Like Any Old Product, Tech Blogging Isn’t “Evolving” – It’s Just Getting Stale

3 min read,

Jeremiah Owyang wrote a very interesting post on how the golden age of tech blogging was over due to the new technology, forms of content and business models. With Techcrunch being shaken up under AOL, Mashable writing about everything except social media, The Next Web creating more and more channels for technology news, how will tech blogging ever evolve into the next thing we’ll read fanatically?!

It won’t. The companies might be growing, but the product is stale.

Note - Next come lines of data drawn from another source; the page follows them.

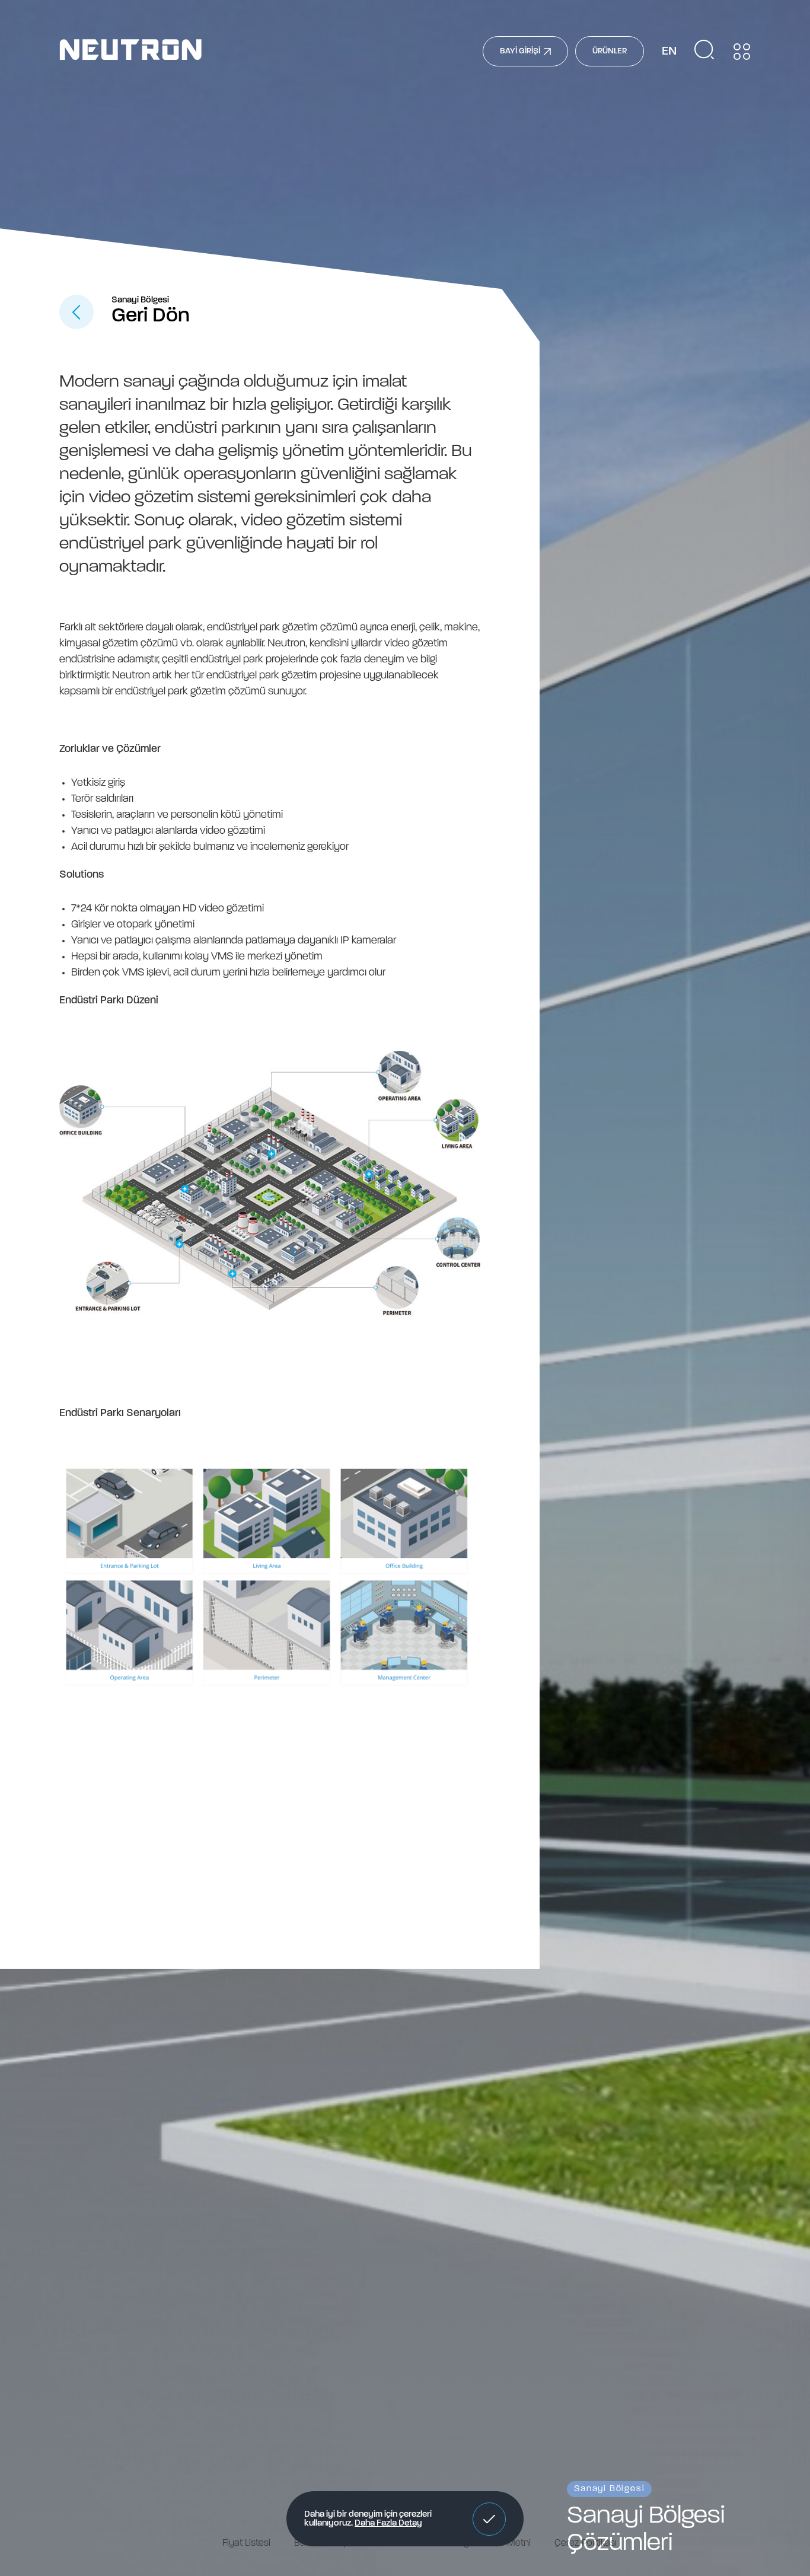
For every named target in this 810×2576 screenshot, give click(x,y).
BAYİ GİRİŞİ (520, 51)
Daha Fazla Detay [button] (388, 2523)
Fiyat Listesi (246, 2543)
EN (669, 52)
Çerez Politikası (585, 2543)
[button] (489, 2519)
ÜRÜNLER (609, 51)
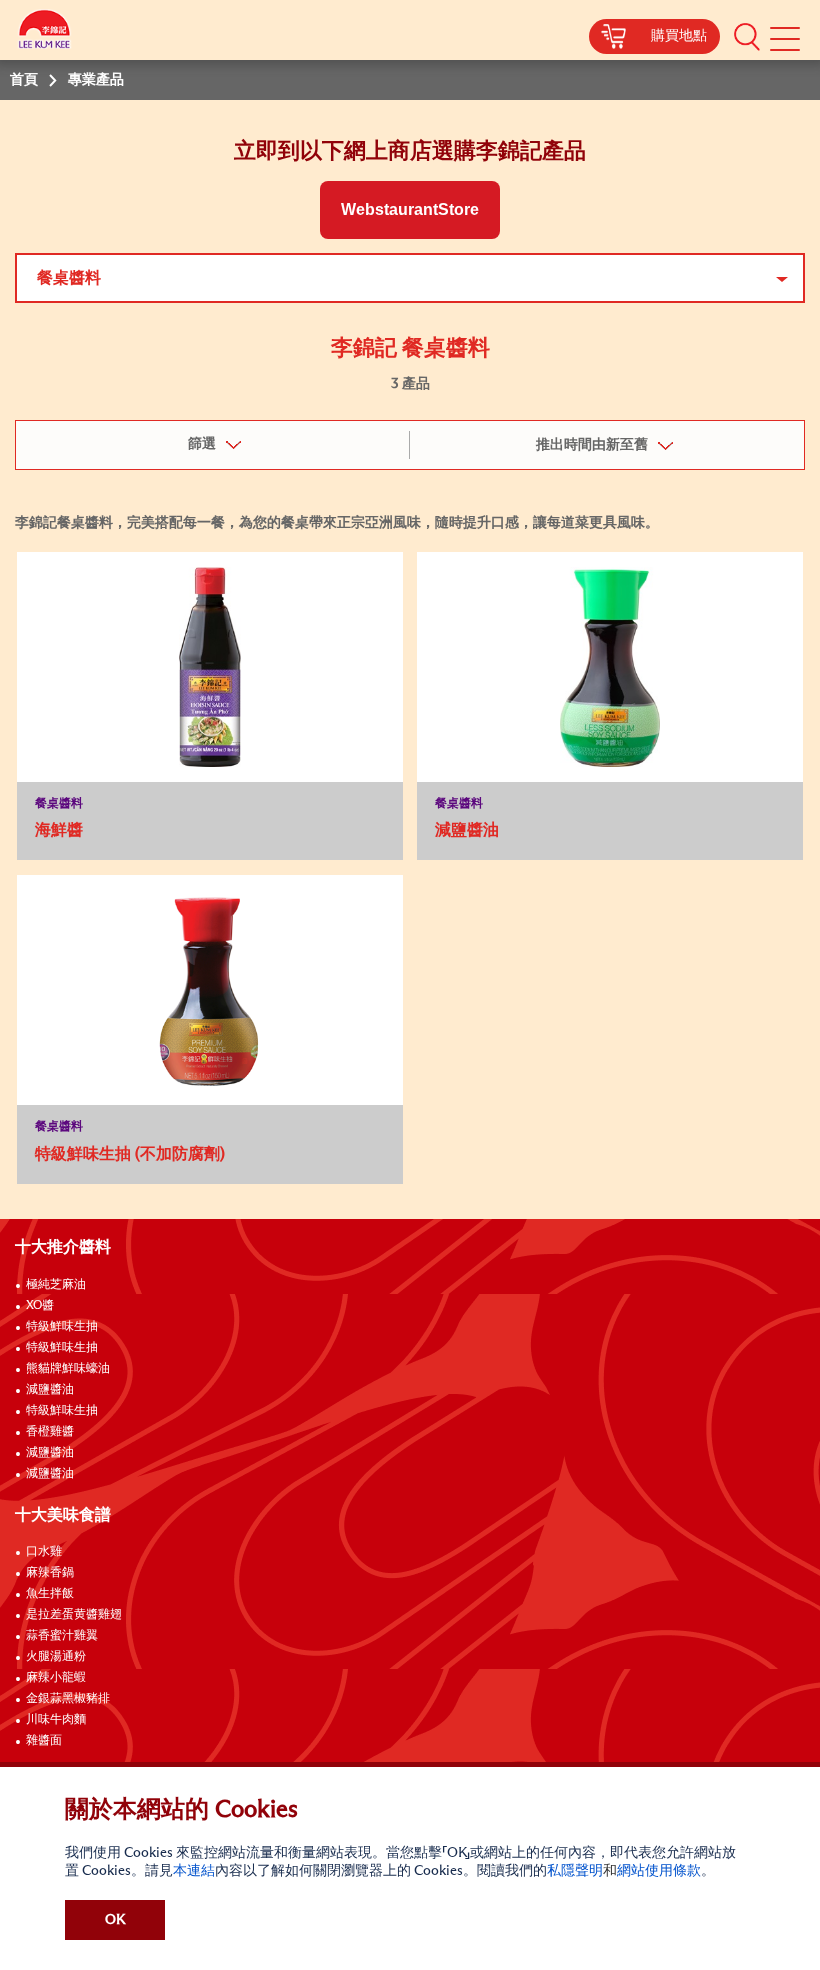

More Pageviews, More Money

While new social networks such as Twitter have in fact made covering technology news a much faster game than when the first iPod was released, they aren’t the only cause of tech blogs creating more, short content. Advertising is. Nothing new to most of the people reading content on the web, more views and visits in most cases does in fact mean more ad revenue.

You do have to have a sales force, but Mashable with a staff of 60 does in fact have one. When you have eager advertisers and people who can sell, you just need inventory… and more inventory. More posts. More galleries. Don’t have blogging in mind? Write about something that’s trending on Twitter. Pete Cashmore argues in the comments on Owyang’s post that Mashable has preserved the quality of its content. So more people click on the links to their posts and who cares about the few of us using RSS to in fact read ONLY about social media. Mashable gets more pageviews, but it still gets a little stale.

An Over-optimized Industry

Technology blogging is due to it’s nature the technologically most “evolved” part of the media landscape. New technologies and tactics are used freely to grow faster. The Next Web has grown thanks to creating a website which is in fact a blogging network. Lots of channels dedicated to lots of topics make one domain, thenextweb.com, a lot more popular.

Interested in Microsoft? Follow TNW Microsoft. Facebook? We’ve got TNW Facebook. Want to share funny Internet cats? TNW Shareables! As with Mashable, their readership has grown and their content has stayed quite interesting. Doesn’t mean we follow them religiously though, does it?

Opinion Isn’t Analysis

Most technology bloggers have had their 5 minutes bashing Apple, Android, Microsoft, Facebook, Twitter… A lot of them unfortunately forget that having an opinion doesn’t mean it’s an analysis. While their titles are provocative, their conclusions are obvious.

Techcrunch is probably the only blog that has throughout its history managed to have a voice. Their writers have managed to always have something interesting to say, but as with pageviews or visits or channels, the magic formula gets boring. The writers leave. Techcrunch stays and tries to hold on.

What we asks ourselves when opening our favourite technology blogs is simple? While the individual article may be interesting, is the blog? Our own tools have made it easier for us to ignore the simple fact that technology blogs have stopped evolving as products and started growing as companies. More pageviews, more money.

Stale, old, waiting to be disrupted. But not evolving.